Army of Lovers chronology
| Glory Glamour and Gold (1994) | Les Greatest Hits (1995) | Le Grand Docu-Soap (2001) |

Singles from Les Greatest Hits
- "Give My Life" Released: September 1995; "Venus And Mars / Mega Mix" Released: January 1996; "King Midas" Released: February 1996;

= Les Greatest Hits =

Les Greatest Hits is Army of Lovers fifth album. It is a compilation of the previous albums and three new songs: "Give My Life", "Venus And Mars" and "Requiem".

==Overview==
Two versions of the album were brought out, released in 1995 and 1996 respectively. They contain the same tracklisting, except for one song: on the 1996 version "Stand Up for Myself" was replaced with a new song, "King Midas", which also served as a last single for the group in the summer of 1996.
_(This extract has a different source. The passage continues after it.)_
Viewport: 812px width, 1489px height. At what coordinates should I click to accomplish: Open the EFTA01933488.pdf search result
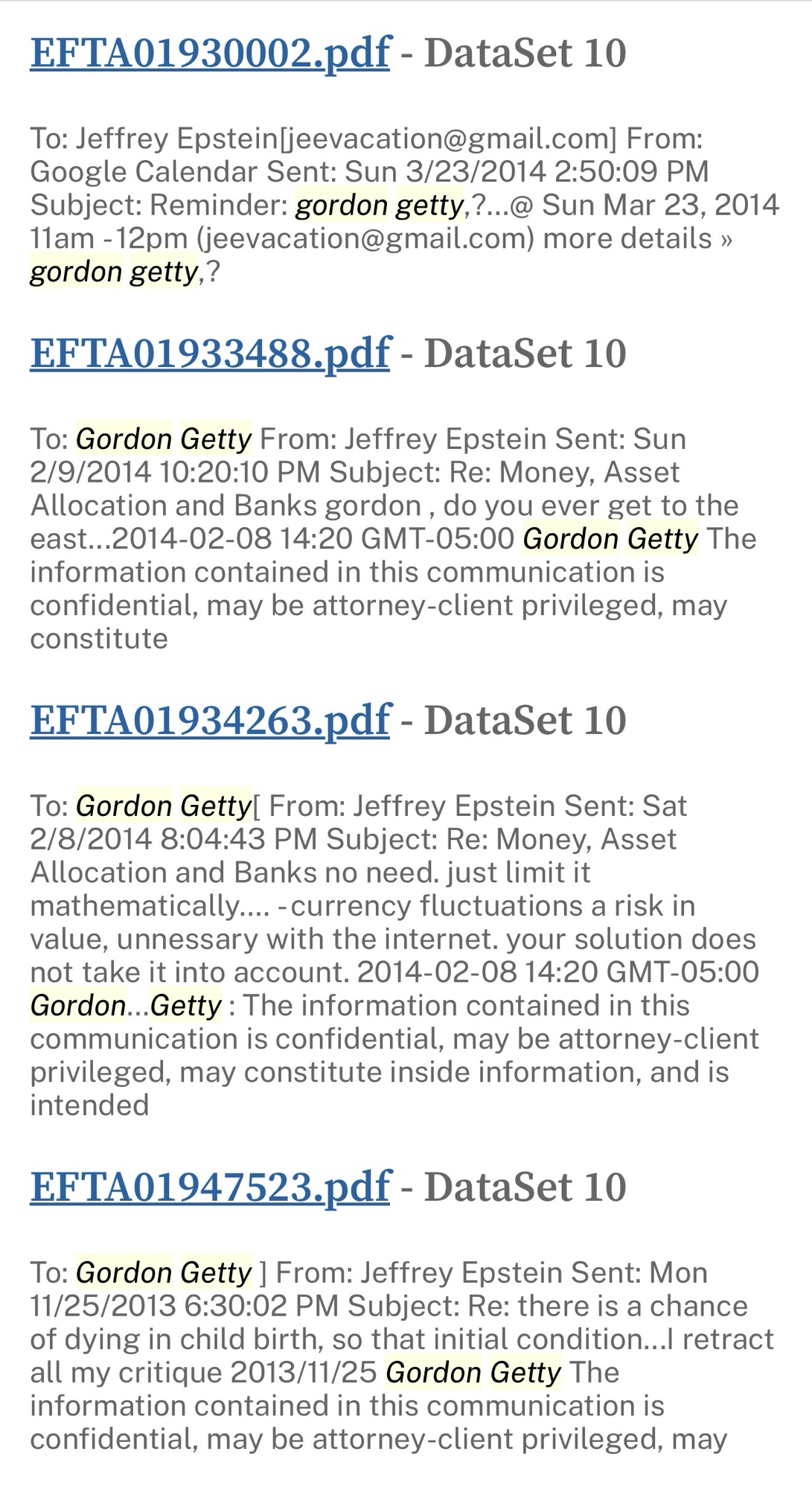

This album also announced the return of La Camilla to the band (as a replacement of Michaela de la Cour, who left the band).

==Track listing==

Standard edition
| No. | Title | Length |
|---|---|---|
| 1. | "Give My Life" | 3:54 |
| 2. | "Venus and Mars" | 3:30 |
| 3. | "My Army of Lovers" | 3:27 |
| 4. | "Ride the Bullet" | 3:27 |
| 5. | "Supernatural (The 1991 remix)" | 3:54 |
| 6. | "Crucified" | 3:32 |
| 7. | "Obsession" | 3:39 |
| 8. | "Candyman Messiah" | 3:08 |
| 9. | "Judgment Day" | 3:58 |
| 10. | "Everytime You Lie (La Camilla)" | 3:12 |
| 11. | "Israelism" | 3:22 |
| 12. | "La Plage de Saint Tropez" | 3:32 |
| 13. | "I Am" | 3:55 |
| 14. | "Lit de Parade" | 3:28 |
| 15. | "Sexual Revolution" | 3:58 |
| 16. | "Life Is Fantastic (The 1995 remix)" | 4:00 |
| 17. | "Stand Up for Myself (The 1995 remix)" | 3:59 |
| 18. | "Requiem" | 4:31 |

Alternative track on the 1996 edition
| No. | Title | Length |
|---|---|---|
| 17. | "King Midas" | 3:57 |

==Chart performance==
In Sweden, Les Greatest Hits peaked at 40.